THE Crown Prince of Qatar wants a special commission to investigate the fatal shopping mall blaze in the Qatari capital of Doha that left 19 people dead, including two-year-old Kiwi triplets.
Lillie, Jackson and Willsher Weekes were at the Gympanzee childcare centre on the first floor of the Villaggio mall when the fire broke out rlier today.
At least 12 people remain in hospital following the fire which claimed the lives of 13 expatriate children: seven girls, six boys, along with four women teachers and two firefighters.
Crown Prince Sheikh Tamim bin Hamad al-Thani has ordered a special commission be set up to look into the fire, Al Jazeera reports.
Many of the fire's victims died from smoke inhalation, according to media reports.
The mall remains closed today.
Fatalities also include children from Spain, France, and others from Japan and South Africa.
The dead teachers include three Filipinas and one from South Africa.

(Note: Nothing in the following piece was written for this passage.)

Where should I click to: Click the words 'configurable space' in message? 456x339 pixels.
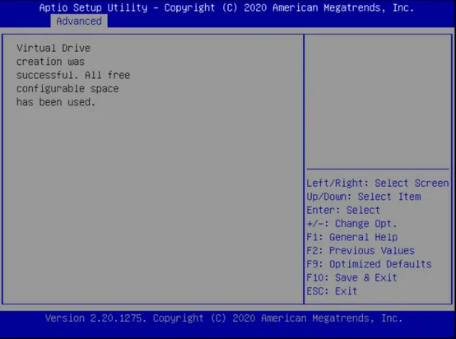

Abdullah bin Nasser Khalifa Al Thani, Qatar's minister of state for interior affairs, said a combination of heavy smoke, heat and narrow corridors in the shopping complex forced emergency services to seek an alternative point of entry.
The Weekes children had been attending the centre for two or three months.

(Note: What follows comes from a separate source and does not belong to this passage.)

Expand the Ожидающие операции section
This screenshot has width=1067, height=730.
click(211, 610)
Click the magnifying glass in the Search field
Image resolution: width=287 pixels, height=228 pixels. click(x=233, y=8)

Their father, Martin Weekes, was chief executive of Eden Park from 1996-2000 and moved to Qatar with wife Jane in 2007.
He is a senior adviser at Qatar government agency q.media.

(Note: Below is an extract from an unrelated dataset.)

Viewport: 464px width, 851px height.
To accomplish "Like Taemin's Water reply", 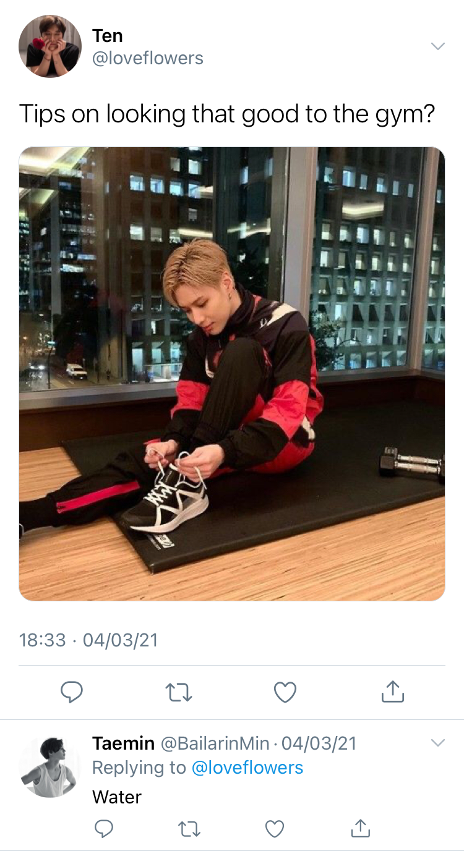I will click(275, 828).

When she was pregnant, Mrs Weekes came back to New Zealand and had the triplets in Wellington.
Former New Zealand journalist Tarek Bazley was in the mall when the fire broke out, saying he heard a benign alarm which sounded like a repeating doorbell, but he was told by an attendant that "it's usually a false alarm".
"About 10 minutes later someone else, a member of the public, raced through this area and said 'everybody out, you've got to get out now, the other half of the mall is on fire'."
Television footage shows those that were rescued escaped through a hole in the roof cut by firefighters.
Unconfirmed reports said two managers were arrested and may face charges.
The fire is the second deadliest tragedy to strike the wealthy, oil-rich Gulf state.
In 2009, 30 people died when an accommodation barge sank off the coast of Doha.
Qatar, with a population of just under two million, including a significant expatriate population, was a former British protectorate and gained independence in 1971.